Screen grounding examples
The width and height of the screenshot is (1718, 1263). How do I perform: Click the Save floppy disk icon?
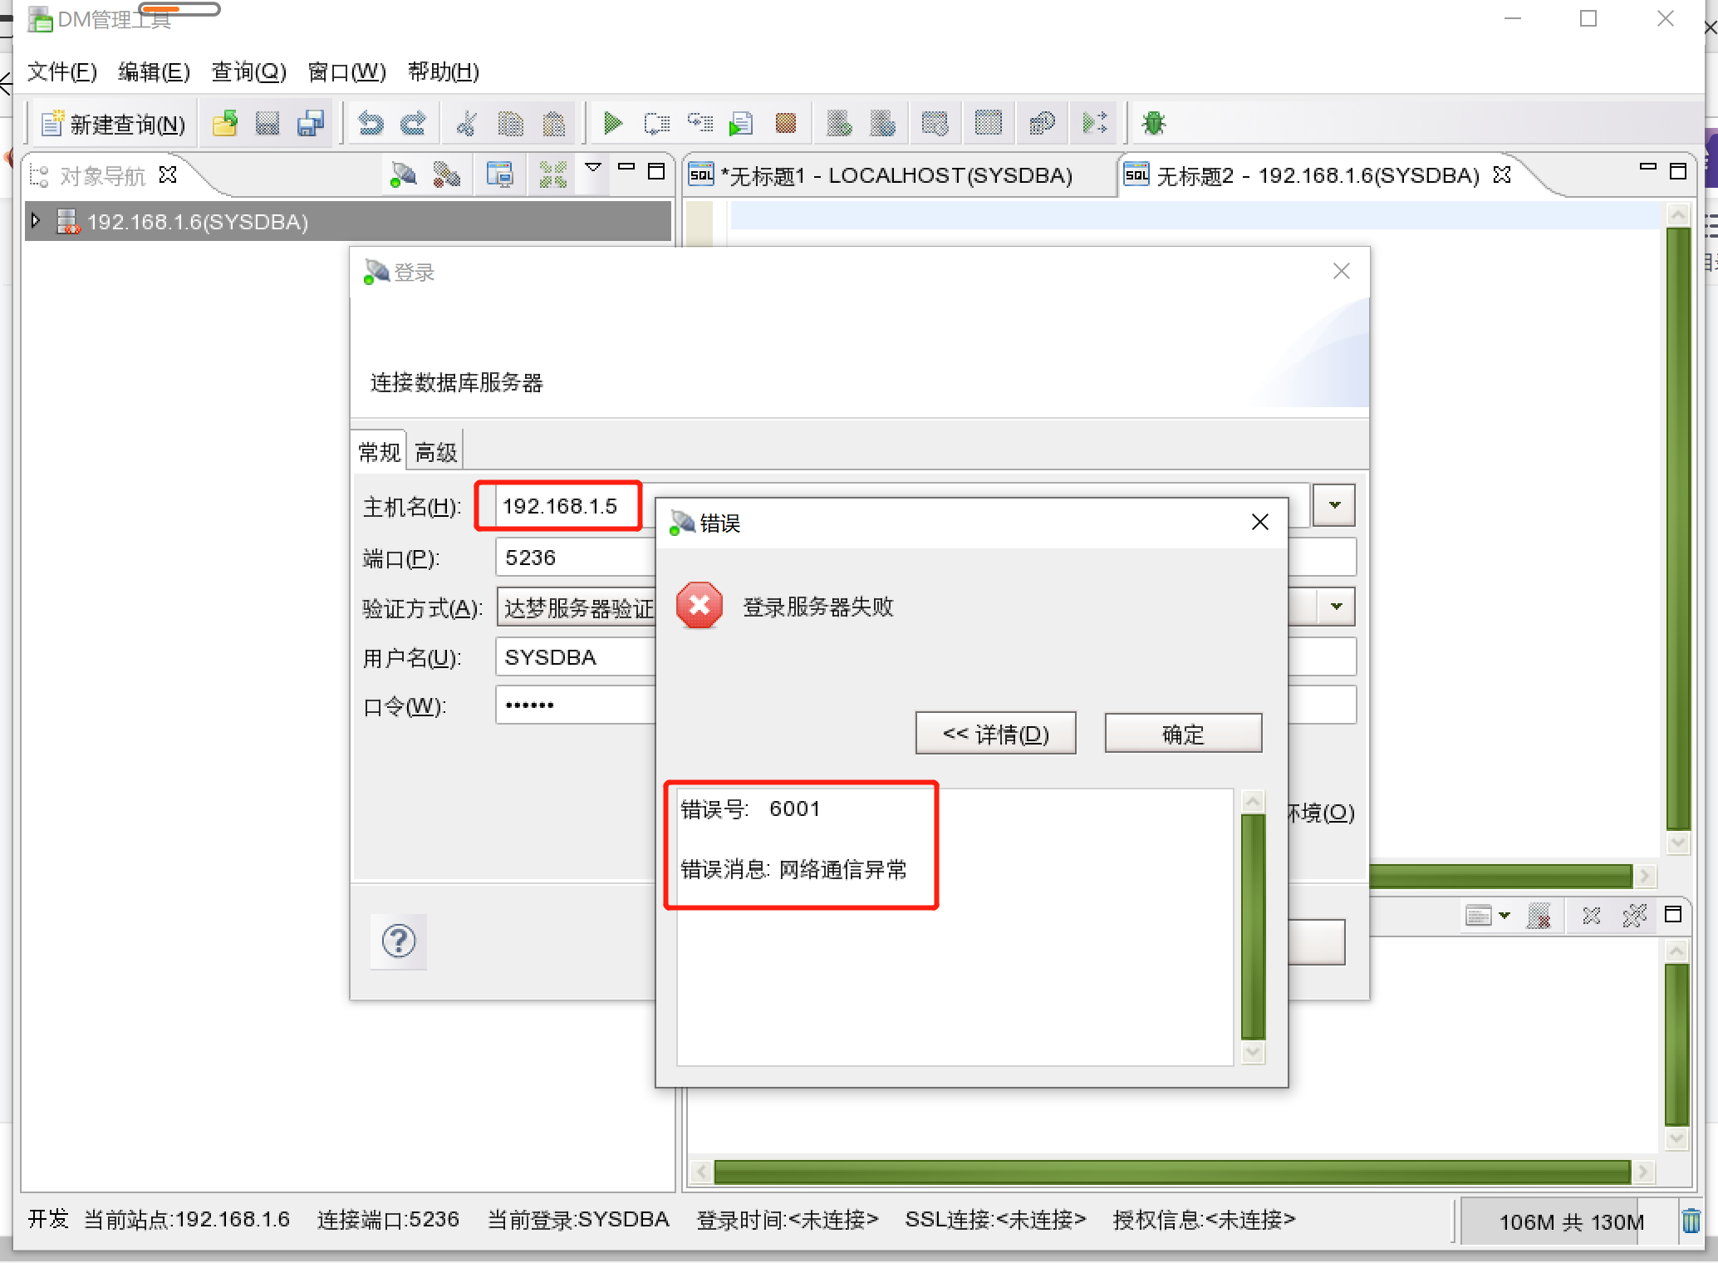[x=267, y=124]
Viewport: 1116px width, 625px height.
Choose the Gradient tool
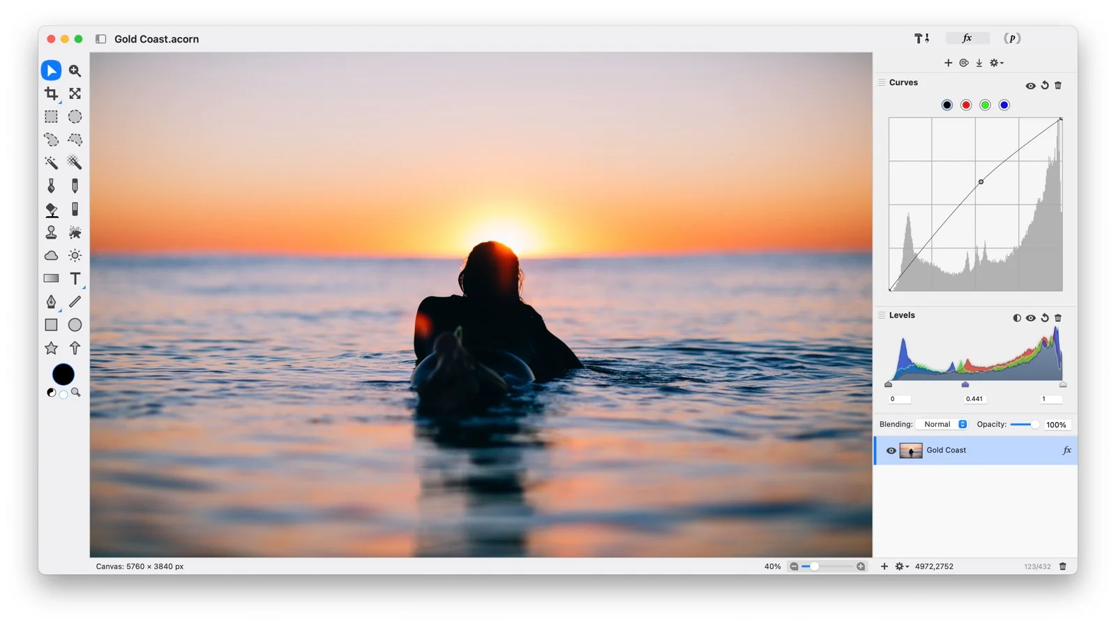pyautogui.click(x=51, y=278)
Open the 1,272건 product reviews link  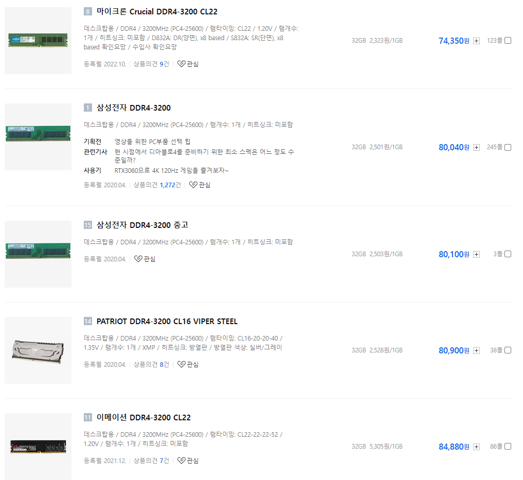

**REQUIREMENTS**.
Starting at the line that contains "Viewport: 1116px width, 625px height." and continuing through the end of the records, copy each line with every coordinate in the answers scaled by 2.2 and rounded to a whole number, with halves rounded up. Leave out the pictures and copy nothing else.

**ANSWER TO THIS TASK**.
Viewport: 1116px width, 625px height.
Choose the Gradient tool
pyautogui.click(x=112, y=612)
Open the 1,272건 product reviews link  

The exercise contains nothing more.